EXTRACTED DATA:
______

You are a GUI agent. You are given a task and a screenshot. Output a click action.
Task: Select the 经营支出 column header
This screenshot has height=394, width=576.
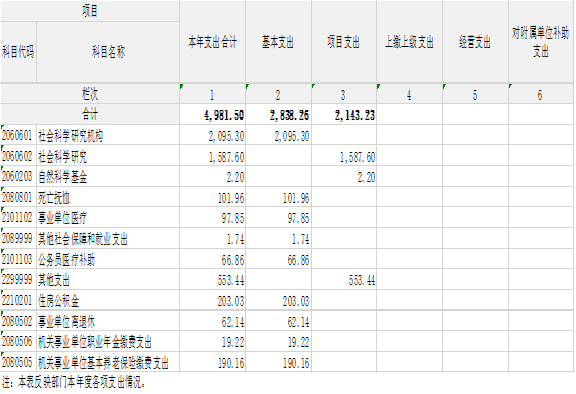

______

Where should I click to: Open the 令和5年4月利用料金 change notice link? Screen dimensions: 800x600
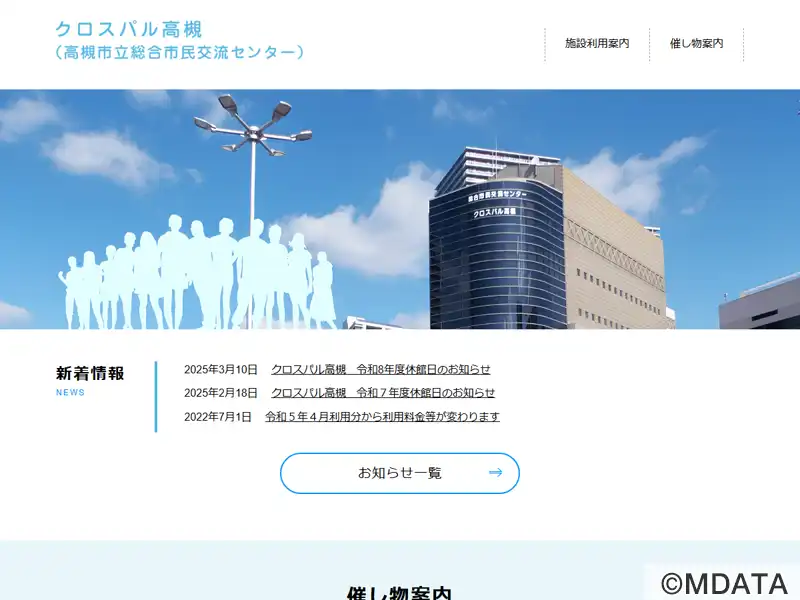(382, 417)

______

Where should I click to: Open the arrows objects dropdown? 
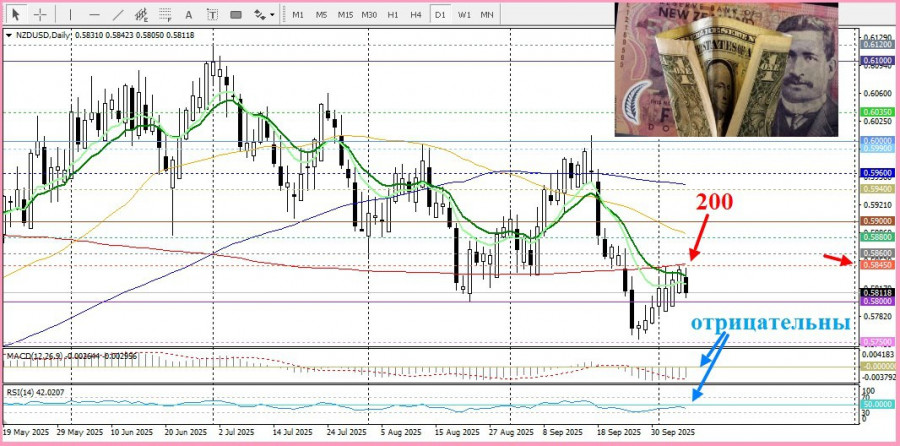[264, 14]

______

EXERCISE: From the data above, reproduce word for word the lines running from the line with "You are a GUI" to the line with "This screenshot has height=394, width=576.", ends included.

WRITTEN SOLUTION:
You are a GUI agent. You are given a task and a screenshot. Output a click action.
Task: Select the 经营支出 column header
This screenshot has height=394, width=576.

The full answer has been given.